# EXERCISE GOAL:
Print the first line of the records below and every line after it, up to and including the line with "Click the State". Print nothing else.

──────── MATERIAL SHOWN ────────

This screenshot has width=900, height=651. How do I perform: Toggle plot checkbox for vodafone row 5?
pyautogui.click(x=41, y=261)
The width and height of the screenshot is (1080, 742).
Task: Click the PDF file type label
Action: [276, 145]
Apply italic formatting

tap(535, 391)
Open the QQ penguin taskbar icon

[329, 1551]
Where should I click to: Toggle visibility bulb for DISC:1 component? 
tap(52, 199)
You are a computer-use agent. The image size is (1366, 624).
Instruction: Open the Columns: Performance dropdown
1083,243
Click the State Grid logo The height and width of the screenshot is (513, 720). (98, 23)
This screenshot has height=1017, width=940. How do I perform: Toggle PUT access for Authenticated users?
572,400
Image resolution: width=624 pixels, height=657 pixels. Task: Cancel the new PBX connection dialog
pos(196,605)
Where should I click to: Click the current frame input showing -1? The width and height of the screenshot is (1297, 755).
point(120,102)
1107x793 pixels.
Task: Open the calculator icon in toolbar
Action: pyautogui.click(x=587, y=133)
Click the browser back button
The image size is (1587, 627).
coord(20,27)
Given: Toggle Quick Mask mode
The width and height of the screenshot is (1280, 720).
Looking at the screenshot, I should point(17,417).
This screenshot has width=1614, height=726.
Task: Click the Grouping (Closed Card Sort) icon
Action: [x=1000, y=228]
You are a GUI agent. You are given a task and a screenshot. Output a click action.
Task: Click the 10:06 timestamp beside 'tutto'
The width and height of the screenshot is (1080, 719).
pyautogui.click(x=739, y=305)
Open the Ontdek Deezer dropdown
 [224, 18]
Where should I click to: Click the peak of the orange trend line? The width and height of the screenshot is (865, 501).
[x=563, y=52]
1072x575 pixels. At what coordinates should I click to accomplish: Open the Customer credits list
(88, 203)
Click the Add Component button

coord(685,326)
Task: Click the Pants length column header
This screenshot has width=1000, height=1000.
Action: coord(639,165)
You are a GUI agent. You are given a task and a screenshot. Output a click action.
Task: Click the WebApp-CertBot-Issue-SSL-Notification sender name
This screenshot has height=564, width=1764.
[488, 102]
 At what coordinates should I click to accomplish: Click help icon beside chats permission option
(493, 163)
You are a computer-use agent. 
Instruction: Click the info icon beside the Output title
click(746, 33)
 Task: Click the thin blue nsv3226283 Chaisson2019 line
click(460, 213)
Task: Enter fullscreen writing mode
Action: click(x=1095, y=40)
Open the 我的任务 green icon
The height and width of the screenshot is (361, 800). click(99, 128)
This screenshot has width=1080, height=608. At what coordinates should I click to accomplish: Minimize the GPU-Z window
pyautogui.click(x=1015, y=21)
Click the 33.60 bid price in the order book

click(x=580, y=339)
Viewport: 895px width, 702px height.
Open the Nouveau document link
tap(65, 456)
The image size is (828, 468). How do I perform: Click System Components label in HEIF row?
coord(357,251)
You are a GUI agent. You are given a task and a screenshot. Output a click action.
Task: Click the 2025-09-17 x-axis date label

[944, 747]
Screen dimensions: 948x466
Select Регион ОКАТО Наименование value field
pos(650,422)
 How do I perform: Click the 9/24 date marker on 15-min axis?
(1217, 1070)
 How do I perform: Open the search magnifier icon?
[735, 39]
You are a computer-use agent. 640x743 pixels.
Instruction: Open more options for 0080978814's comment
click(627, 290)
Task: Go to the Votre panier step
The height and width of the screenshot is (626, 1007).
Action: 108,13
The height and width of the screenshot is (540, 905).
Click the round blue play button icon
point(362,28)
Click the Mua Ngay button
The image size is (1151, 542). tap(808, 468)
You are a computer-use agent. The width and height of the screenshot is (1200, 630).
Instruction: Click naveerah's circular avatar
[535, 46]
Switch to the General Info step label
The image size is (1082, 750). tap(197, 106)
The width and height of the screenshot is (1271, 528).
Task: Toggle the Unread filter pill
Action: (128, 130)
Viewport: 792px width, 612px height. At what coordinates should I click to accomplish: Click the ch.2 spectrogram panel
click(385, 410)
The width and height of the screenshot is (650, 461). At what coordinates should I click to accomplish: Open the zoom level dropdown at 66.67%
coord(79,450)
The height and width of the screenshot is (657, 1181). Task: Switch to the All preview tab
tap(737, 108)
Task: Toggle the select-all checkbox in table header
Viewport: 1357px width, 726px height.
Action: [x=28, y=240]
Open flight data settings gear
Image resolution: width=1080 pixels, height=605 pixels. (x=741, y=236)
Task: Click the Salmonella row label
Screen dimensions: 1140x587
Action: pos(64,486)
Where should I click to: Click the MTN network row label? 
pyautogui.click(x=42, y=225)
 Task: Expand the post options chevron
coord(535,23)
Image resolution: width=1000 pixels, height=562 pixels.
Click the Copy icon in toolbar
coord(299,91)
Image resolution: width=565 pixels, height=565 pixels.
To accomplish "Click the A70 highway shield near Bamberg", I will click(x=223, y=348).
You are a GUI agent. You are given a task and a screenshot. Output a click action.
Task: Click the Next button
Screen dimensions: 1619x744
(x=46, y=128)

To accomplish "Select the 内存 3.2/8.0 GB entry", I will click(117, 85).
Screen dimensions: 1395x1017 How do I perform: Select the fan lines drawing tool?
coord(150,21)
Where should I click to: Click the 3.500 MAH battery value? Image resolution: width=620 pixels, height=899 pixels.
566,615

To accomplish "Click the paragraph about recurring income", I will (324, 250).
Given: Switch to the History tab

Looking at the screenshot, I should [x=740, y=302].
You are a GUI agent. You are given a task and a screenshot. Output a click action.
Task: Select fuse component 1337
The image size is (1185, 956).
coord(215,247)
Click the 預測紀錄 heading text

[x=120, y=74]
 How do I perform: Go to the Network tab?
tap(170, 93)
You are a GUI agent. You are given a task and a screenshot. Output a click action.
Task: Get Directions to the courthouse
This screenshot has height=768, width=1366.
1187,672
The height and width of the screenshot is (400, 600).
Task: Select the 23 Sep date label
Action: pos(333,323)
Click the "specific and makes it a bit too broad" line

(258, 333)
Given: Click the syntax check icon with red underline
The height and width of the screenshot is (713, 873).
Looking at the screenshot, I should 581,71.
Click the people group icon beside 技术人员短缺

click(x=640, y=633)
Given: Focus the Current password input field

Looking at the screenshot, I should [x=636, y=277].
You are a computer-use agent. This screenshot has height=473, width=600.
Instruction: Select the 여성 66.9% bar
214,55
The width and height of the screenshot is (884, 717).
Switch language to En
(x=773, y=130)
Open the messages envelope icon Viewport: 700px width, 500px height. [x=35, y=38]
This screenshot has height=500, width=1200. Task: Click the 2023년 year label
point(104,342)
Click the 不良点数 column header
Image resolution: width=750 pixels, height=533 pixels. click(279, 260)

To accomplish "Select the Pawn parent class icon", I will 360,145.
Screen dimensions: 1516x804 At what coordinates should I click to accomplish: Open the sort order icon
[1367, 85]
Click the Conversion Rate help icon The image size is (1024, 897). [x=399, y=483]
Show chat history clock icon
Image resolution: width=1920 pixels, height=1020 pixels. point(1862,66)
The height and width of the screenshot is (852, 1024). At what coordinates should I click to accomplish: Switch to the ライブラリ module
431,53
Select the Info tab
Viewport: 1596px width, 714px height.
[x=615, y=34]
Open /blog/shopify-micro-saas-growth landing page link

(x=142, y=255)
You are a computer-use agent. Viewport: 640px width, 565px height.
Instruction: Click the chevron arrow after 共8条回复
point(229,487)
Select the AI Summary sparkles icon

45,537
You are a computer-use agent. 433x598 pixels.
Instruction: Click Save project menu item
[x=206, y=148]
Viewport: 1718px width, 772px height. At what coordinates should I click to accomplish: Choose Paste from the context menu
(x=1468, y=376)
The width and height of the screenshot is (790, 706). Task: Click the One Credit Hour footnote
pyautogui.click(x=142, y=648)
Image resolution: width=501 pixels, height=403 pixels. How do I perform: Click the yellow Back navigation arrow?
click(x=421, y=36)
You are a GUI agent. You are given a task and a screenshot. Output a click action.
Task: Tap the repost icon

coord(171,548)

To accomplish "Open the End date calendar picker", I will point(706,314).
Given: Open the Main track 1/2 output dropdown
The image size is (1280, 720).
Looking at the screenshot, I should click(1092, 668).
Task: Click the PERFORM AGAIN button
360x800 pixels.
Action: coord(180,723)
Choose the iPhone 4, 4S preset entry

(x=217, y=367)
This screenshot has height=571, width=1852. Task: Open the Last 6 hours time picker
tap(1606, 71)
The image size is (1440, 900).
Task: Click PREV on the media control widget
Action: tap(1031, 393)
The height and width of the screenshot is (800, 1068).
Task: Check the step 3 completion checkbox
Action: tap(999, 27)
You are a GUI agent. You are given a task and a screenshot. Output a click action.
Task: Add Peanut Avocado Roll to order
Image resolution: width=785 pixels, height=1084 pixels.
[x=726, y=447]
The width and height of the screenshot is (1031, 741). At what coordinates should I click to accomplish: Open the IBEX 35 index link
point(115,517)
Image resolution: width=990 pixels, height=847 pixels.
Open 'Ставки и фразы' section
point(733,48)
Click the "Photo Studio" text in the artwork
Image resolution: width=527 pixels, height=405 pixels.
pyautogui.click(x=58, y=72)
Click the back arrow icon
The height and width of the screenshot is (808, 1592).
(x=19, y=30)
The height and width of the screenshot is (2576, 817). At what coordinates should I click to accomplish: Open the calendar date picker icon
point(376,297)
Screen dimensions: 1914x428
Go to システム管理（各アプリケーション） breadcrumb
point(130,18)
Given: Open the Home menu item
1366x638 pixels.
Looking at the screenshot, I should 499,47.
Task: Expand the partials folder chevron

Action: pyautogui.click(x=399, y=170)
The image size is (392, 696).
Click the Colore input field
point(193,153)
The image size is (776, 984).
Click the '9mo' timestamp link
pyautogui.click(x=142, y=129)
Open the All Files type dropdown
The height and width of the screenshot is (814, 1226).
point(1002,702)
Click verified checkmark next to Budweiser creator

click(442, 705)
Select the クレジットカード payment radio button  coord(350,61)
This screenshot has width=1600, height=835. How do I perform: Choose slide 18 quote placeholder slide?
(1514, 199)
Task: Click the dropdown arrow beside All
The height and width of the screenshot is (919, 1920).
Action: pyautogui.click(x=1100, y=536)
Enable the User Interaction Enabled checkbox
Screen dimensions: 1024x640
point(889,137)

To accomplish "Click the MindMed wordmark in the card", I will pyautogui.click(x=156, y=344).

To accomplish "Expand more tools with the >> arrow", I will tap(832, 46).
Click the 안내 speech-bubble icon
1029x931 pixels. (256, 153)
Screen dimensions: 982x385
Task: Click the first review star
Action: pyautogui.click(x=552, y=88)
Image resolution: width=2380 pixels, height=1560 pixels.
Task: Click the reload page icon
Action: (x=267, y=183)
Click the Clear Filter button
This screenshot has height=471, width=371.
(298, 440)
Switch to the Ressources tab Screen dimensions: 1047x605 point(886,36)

────────

# RESULT:
This screenshot has width=900, height=651. How do I perform: Toggle plot checkbox for vodafone row 5?
pyautogui.click(x=41, y=261)
The width and height of the screenshot is (1080, 742).
Task: Click the PDF file type label
Action: [276, 145]
Apply italic formatting

tap(535, 391)
Open the QQ penguin taskbar icon

[329, 1551]
Where should I click to: Toggle visibility bulb for DISC:1 component? 
tap(52, 199)
You are a computer-use agent. The image size is (1366, 624).
Instruction: Open the Columns: Performance dropdown
1083,243
Click the State Grid logo The height and width of the screenshot is (513, 720). (98, 23)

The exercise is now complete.